Tâche demandée 1: Dans les lignes ci-dessous, remplacez « Find the location of a particular element » par « Locate a specific element » et recopiez, sans rien modifier d'autre, la partie allant de la ligne contenant « The height and width of the screenshot is (1044, 1680). » jusqu'à la ligne contenant « This screenshot has width=1366, height=720. », celle-ci comprise.

Source:
┄┄┄┄┄┄
Si maintenant nous laissons de côté l’esthéticien pour arriver au poète, force nous sera d’avouer qu’en tant que narrateur exposant purement et simplement une succession de faits dans toute leur sécheresse et sans commentaire aucun, M. Arnold, par l’application rigoureuse de son système, trouve parfois des effets dramatiques incontestables. Nous n’en voulons pour preuve que la pièce intitulée Sohrab et Rustum, par laquelle s’ouvre son dernier volume.
┄┄┄┄┄┄
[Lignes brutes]
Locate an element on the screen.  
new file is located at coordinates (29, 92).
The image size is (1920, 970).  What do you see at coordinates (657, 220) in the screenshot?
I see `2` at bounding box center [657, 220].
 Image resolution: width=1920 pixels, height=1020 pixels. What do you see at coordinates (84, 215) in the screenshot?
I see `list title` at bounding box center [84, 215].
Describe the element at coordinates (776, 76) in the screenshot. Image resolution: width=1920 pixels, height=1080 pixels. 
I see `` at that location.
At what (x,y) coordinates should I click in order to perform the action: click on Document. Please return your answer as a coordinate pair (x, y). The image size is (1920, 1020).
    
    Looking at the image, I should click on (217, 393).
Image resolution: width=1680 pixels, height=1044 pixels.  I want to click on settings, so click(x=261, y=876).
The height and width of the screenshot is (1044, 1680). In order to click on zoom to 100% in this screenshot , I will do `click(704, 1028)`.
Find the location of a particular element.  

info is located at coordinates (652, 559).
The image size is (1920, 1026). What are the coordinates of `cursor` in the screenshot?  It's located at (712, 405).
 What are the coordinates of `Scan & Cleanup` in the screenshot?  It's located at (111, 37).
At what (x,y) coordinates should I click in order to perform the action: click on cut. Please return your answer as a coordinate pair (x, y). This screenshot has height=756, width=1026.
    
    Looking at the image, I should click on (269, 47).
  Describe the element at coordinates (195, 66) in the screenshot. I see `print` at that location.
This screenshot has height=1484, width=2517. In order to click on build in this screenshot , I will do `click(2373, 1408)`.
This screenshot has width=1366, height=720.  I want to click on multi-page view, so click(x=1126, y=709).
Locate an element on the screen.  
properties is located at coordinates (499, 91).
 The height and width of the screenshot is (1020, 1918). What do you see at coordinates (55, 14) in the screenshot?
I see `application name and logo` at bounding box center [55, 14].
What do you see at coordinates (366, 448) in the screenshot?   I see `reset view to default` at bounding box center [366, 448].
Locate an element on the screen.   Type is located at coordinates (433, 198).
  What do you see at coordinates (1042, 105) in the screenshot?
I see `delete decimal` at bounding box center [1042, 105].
┄┄┄┄┄┄
Tâche demandée 2: Selon le texte critique sur M. Arnold, quelle pièce ouvre son dernier volume ?

Réponse finale 1:
The height and width of the screenshot is (1044, 1680). In order to click on zoom to 100% in this screenshot , I will do `click(704, 1028)`.
Locate a specific element.  

info is located at coordinates (652, 559).
The image size is (1920, 1026). What are the coordinates of `cursor` in the screenshot?  It's located at (712, 405).
 What are the coordinates of `Scan & Cleanup` in the screenshot?  It's located at (111, 37).
At what (x,y) coordinates should I click in order to perform the action: click on cut. Please return your answer as a coordinate pair (x, y). This screenshot has height=756, width=1026.
    
    Looking at the image, I should click on (269, 47).
  Describe the element at coordinates (195, 66) in the screenshot. I see `print` at that location.
This screenshot has height=1484, width=2517. In order to click on build in this screenshot , I will do `click(2373, 1408)`.
This screenshot has width=1366, height=720.  I want to click on multi-page view, so click(x=1126, y=709).

Réponse finale 2: La pièce intitulée Sohrab et Rustum.